The internet: Changing the role of disaster response
The internet has forever changed the way people are able to respond to a disaster. Now, a person, business, or organization can create a call to action that generates millions of dollars’ worth of donations in money, food, and even volunteer power in a matter of minutes. This can happen via an email, a button on a website, or a YouTube video that goes viral. We have seen this during disastrous events like Hurricane Katrina, the 2010 earthquake in Haiti, or the recent typhoon in the Philippines. This phenomenon is called crowdsourcing. The word, "crowdsourcing," is a combination of two words, crowd and outsourcing. Thus crowdsourcing, as it applies to disaster response, is the process of gathering work or funding via the internet to benefit a particular person, organization, or event.

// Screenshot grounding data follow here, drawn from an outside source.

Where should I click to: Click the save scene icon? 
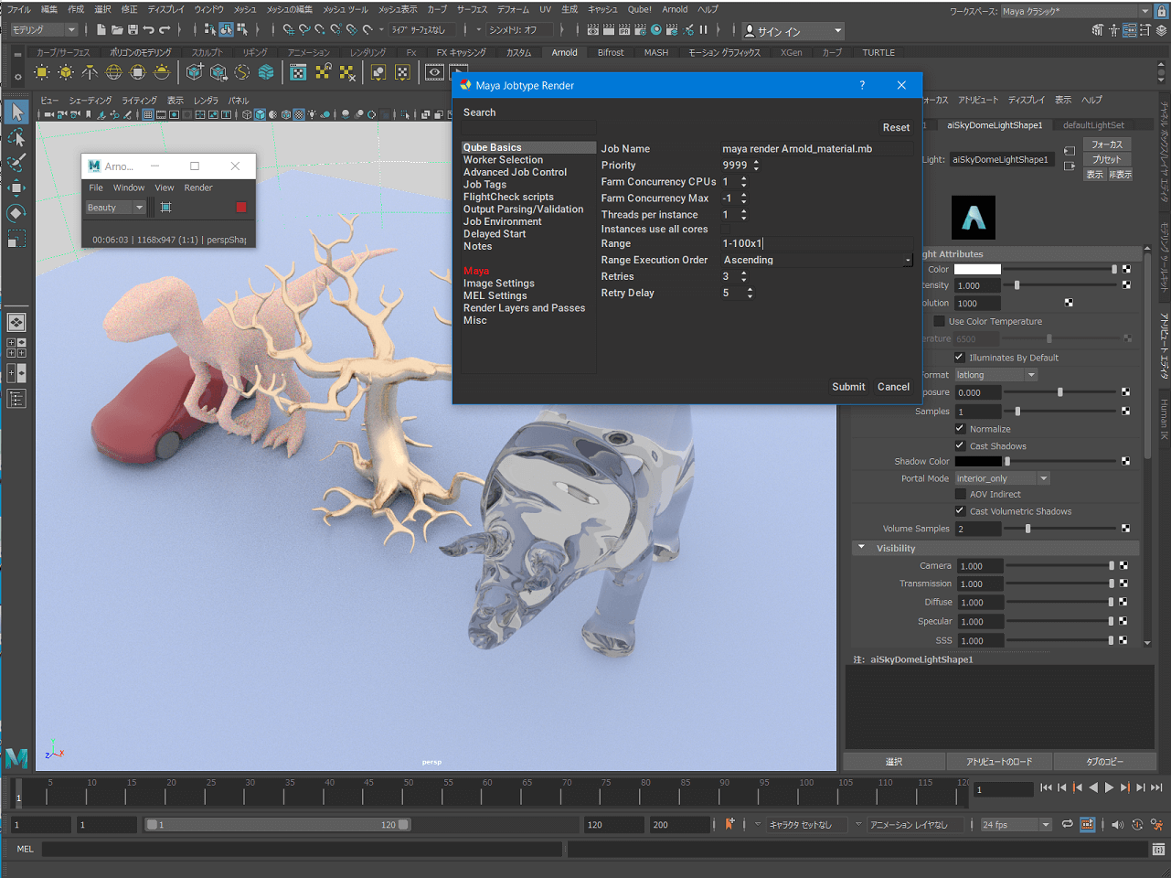[x=133, y=30]
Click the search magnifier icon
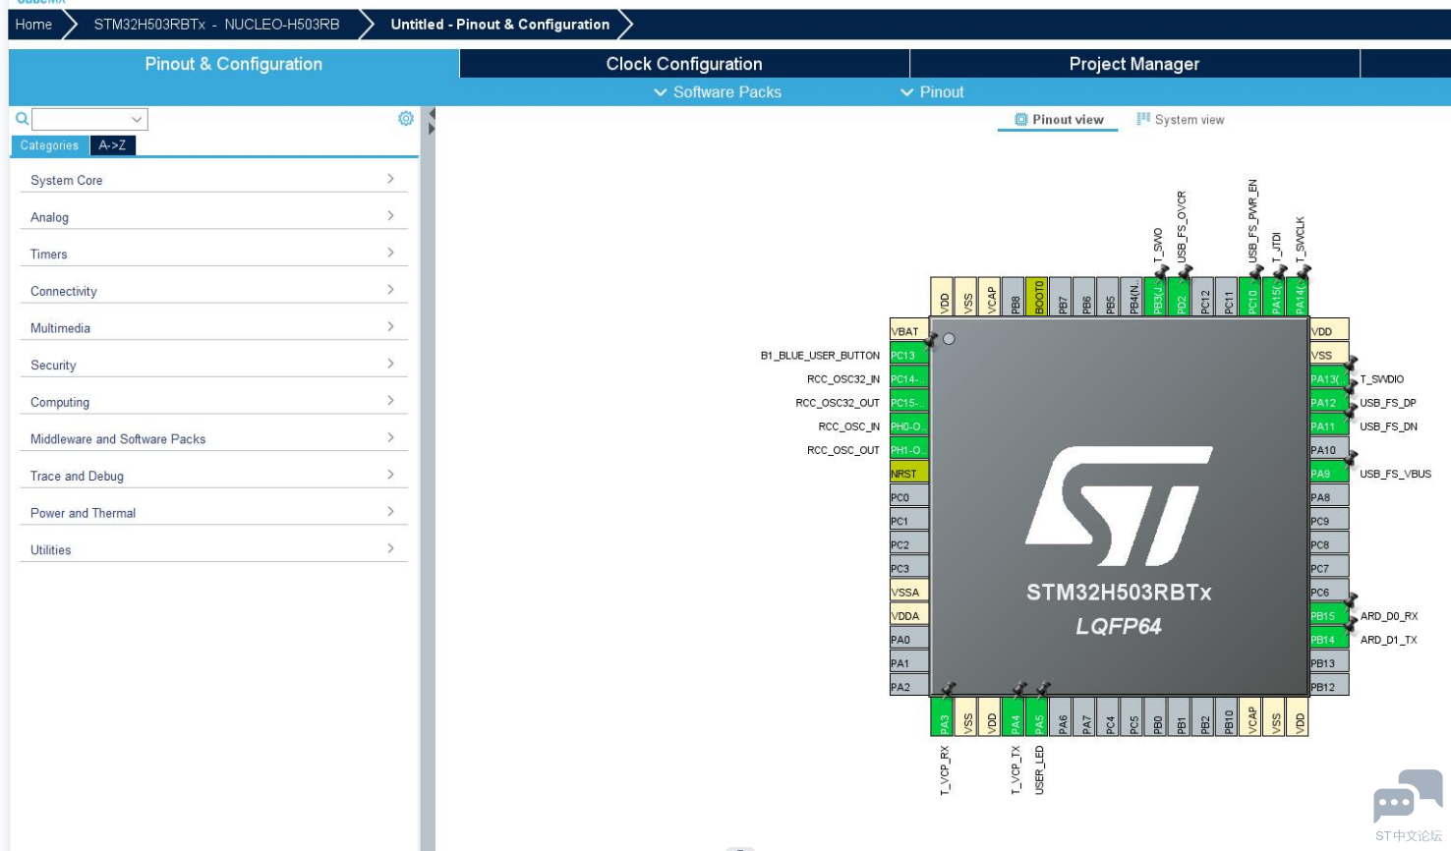This screenshot has width=1451, height=851. [22, 118]
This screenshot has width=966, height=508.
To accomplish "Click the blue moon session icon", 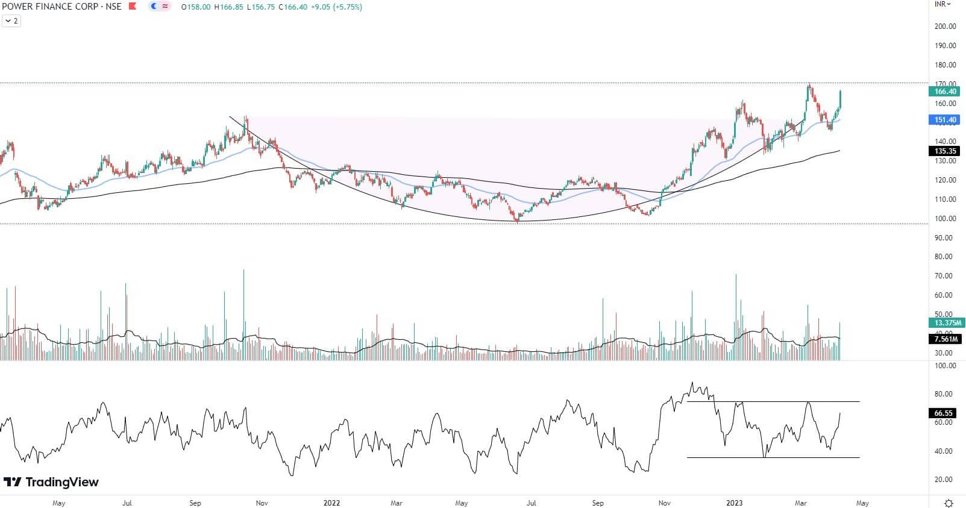I will [154, 7].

Why crowdsourcing is so important
What makes crowdsourcing so important is the belief that more heads are better than one. Using the canned food drive as an example, if you were to do the work without the internet, you would have to run around town to various homes and businesses and ask individuals if they would like to participate. This would take up too much time and man power on my part. If you used the internet, you may be able to send an email to your friends, who would then pass the word on to their friends. You can create an online donation campaign where you can make a short video as to why people should donate to your cause.
The recent typhoon in the Philippines has seen an exciting change in how crowdsourcing can assist in disaster response. Rather than sit and wait for heads of organizations and governments to dictate what is needed on the ground, people are able to assist first responders in the very work of saving lives, both directly and indirectly. Through the use of powerful technology, people are able to track weather patterns that are more accurate than anything you will find on the evening news. Geography buffs are able to use satellite imaging technology to create maps and locate where people are stranded and in desperate need of food and water. There are even examples of people who have been able to locate others who were buried under debris. This kind of response is a much more aggressive response to a disaster.

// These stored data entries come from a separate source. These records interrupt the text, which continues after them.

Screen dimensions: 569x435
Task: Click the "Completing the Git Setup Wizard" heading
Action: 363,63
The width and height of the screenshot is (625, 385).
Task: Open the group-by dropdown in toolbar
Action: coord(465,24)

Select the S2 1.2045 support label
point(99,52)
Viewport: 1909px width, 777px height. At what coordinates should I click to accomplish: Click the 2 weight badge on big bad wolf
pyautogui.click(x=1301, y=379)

In past years, this kind of response was haphazard, disorganized, and not always reliable. Now the technology has gotten so sophisticated that organizations like the UN Office for Coordination of Humanitarian Affairs (OCHA). OCHA hired ten digital volunteer groups to support their efforts on the ground. The group, OpenStreetMap, was able to galvanize the assistance of one thousand volunteer digital map makers from over 80 countries to create maps that were continuously updated.
Use of social media tools for disaster response
Traditional social media tools like Twitter and Facebook, traditionally looked upon as a game for kids has been useful to relief workers as well. The group, Standby Task Force, has been able to gather over a million tweets, text messages, and other social media updates to track the extent of the damage as it happened. They were able to create a map using the assistance of hashtags that allowed them to gather the information much quicker than if relief workers just ran into the Philippines with no preparation or information.

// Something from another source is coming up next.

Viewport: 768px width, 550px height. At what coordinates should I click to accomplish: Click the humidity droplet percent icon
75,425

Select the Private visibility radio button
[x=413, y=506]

The same kind of innovation that was used in the Philippines can be galvanized to create innovation within your own business or organization. Think about how you can utilize crowdsourcing to improve your services. How can you utilize the public to tell you what your target market needs to make better use of your services? Rather than continue to look at yourself as a provider of services, think about how you can partner with your audience to improve what it is you do on a daily basis.